During the embryonic period of development known as neurulation, Neural Tube Defects (NTDs) manifest due to unknown etiology, comprising of genetic and environmental factors. In rodent models, heavy metals are well-documented as potent teratogens, able to induce NTDs, however, in humans the link between metals and NTDs remains unresolved. Common inbred mouse strains, such as the C57 (sensitive) and SWV, display differential sensitivity to metals (i.e. cadmium) when exposed during neurulation. Using a toxicogenomic approach, the research in this dissertation investigates metal-induced mechanistic responses associated with NTD formation and potential genetic response factors that may confer or associate with sensitivity in the C57 and SWV. This dissertation describes (1) the developmental effects associated with in utero exposure to cadmium or methylmercury during neurulation in C57 and SWV, (2) corresponding gene and protein expression response assessed by microarray and western blot in metal-exposed C57 and SWV embryos, (3) maternal and embryonic cadmium uptake in the C57 and SWV, (4) developmental differences in expression of genes involved in metal ion regulation between C57 and SWV, (5) dose and time-dependent effects of cadmium on gene expression in the C57 strain and (6) expression of identified NTD candidate genes across time, between strain, and with metal exposure.

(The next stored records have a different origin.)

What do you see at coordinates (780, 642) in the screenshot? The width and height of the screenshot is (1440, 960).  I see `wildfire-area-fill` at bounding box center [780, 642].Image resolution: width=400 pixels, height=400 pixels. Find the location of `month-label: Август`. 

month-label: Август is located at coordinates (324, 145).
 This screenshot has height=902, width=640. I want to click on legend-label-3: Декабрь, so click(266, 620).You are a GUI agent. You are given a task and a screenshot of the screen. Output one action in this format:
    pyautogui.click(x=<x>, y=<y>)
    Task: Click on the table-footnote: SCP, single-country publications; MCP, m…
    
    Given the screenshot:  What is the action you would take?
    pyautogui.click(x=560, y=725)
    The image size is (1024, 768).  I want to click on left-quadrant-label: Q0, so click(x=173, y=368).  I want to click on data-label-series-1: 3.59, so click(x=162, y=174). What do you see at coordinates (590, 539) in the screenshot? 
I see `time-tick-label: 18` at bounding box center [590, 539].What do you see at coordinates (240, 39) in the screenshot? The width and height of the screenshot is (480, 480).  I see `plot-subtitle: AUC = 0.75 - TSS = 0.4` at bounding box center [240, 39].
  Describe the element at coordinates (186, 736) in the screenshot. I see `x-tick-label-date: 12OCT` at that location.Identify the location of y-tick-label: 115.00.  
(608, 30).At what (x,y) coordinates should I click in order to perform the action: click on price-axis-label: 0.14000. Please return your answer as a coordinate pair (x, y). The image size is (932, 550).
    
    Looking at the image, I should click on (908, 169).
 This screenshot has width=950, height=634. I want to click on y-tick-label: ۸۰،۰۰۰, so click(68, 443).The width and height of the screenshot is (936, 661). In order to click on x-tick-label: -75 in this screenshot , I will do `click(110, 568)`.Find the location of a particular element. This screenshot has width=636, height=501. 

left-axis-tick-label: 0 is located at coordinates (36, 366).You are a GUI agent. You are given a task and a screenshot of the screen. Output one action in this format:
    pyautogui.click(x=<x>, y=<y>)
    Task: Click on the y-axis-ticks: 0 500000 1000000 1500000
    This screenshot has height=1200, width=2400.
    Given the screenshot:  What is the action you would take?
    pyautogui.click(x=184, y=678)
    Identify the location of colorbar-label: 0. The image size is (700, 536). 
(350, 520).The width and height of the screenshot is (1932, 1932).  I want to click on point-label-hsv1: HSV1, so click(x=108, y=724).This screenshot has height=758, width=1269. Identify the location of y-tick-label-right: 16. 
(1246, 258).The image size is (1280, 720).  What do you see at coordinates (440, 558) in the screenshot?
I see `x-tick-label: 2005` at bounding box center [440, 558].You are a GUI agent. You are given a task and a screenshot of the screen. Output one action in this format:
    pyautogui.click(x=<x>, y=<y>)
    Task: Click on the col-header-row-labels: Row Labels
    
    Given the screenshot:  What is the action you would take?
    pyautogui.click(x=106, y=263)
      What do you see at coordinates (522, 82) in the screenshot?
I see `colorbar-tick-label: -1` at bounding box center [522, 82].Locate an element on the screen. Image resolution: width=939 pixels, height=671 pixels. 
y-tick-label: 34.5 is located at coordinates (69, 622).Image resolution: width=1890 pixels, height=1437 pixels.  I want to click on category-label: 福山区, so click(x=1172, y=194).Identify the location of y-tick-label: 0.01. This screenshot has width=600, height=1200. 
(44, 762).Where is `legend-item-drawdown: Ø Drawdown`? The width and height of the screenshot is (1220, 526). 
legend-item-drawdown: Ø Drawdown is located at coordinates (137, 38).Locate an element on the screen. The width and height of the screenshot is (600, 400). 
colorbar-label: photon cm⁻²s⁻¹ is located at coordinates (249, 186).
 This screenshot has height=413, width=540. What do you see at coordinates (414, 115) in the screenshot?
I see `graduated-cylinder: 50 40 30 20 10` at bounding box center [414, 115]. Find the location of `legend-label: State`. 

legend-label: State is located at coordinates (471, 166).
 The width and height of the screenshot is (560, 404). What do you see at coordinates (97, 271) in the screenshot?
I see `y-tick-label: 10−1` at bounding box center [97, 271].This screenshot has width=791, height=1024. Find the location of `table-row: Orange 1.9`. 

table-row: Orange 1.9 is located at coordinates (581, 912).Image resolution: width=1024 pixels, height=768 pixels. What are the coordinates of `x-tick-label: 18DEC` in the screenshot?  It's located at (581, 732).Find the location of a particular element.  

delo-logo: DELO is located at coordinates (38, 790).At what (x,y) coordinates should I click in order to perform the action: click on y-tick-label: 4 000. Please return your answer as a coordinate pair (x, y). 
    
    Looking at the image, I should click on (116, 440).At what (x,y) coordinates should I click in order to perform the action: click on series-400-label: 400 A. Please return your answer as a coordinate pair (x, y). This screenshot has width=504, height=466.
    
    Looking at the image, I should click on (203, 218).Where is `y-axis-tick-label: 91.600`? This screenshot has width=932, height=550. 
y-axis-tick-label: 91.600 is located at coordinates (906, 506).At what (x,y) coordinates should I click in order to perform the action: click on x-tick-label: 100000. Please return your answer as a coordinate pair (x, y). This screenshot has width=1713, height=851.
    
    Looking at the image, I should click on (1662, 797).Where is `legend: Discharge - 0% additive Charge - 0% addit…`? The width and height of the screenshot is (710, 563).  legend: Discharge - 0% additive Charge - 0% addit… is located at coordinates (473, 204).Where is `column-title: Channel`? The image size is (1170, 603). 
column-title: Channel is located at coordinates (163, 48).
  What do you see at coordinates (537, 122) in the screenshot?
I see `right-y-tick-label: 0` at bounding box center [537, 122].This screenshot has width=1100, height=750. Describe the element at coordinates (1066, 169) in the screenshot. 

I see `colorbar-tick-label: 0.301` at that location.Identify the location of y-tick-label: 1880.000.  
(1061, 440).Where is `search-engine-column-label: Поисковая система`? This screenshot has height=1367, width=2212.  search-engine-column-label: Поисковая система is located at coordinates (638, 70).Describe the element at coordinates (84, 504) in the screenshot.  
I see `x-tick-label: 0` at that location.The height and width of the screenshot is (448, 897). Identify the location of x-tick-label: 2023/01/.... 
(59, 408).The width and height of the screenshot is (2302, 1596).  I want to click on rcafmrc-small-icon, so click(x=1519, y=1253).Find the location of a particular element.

Our results demonstrate the C57 to be more sensitive to cadmium and methylmercury compared to the SWV, corresponding with differential effects on gene and protein expression in cell cycle, apoptosis and nervous system development pathways. Connected with these observations, we identified contributing factors that may underlie differential response, including increased cadmium uptake in the C57 (sensitive) and differential expression of genes involved in metal ion regulation (Mt1, Mt2, DMT1) between strains in unexposed and cadmium exposed conditions. In addition, we identify differential expression of NTD candidate genes between C57 and SWV across the neurulation period. This body of work demonstrates that by using a toxicogenomic approach, we are able to characterize and identify common a and unique mechanistic response(s) to metals during neurulation, genetic response factors that may confer or associate with sensitivity in the rodent model and potential human gene-environment interactions following metal exposure.